MILAN/ROTTERDAM: European shares inched higher on Thursday as mining stocks tracked a jump in commodity prices and helped outweigh the impact from a clutch of disappointing earnings reports from companies including Airbus and Orange.
The pan-European STOXX 600 was up 0.1%, with miners jumping 2.5% as copper prices surged to their highest in nearly a decade.
Technology, retail and auto stocks were also among the top gainers in early trading, rising between 0.5% and 1.0% on hopes of a bumper US fiscal stimulus package.
The benchmark STOXX 600 jumped to a one-year high this week as optimism around a global economic recovery fuelled demand for beaten-down sectors such as energy and banks, but recent expectations of a rise in inflation have fanned concerns that central banks could start tightening monetary policy.
Planemaker Airbus fell 3.8% as it posted an annual loss and withheld a dividend due to the COVID-19 pandemic, while Orange, France’s biggest telecoms group, lost 4.1% after reporting a drop in core operating profit in the fourth quarter.

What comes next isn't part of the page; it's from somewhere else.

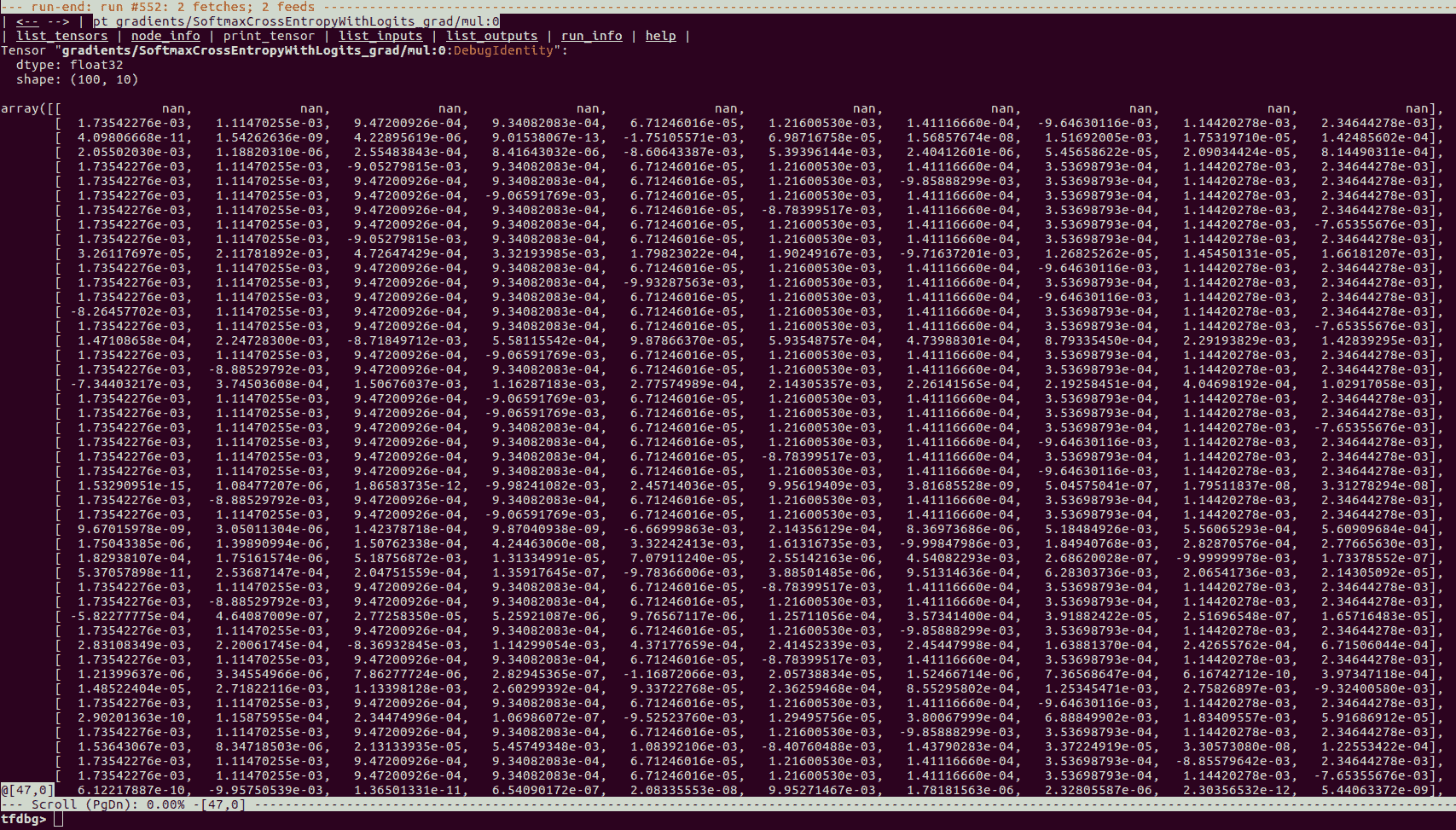This screenshot has height=830, width=1456.
Task: Click the back arrow navigation link
Action: click(27, 21)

Barclays shed 3.5% even as it resumed modest shareholder payouts after a year-long hiatus.
In a bright spot, Swiss banking software system developer Temenos surged 14.2% and was on course for its best day in almost a year as it launched a share buyback programme of up to $200 million.
Overall, analysts expect earnings at STOXX 600 companies to decline by about 20% in the fourth quarter before rebounding nearly 43% year-on-year in the current quarter, according to Refinitiv data.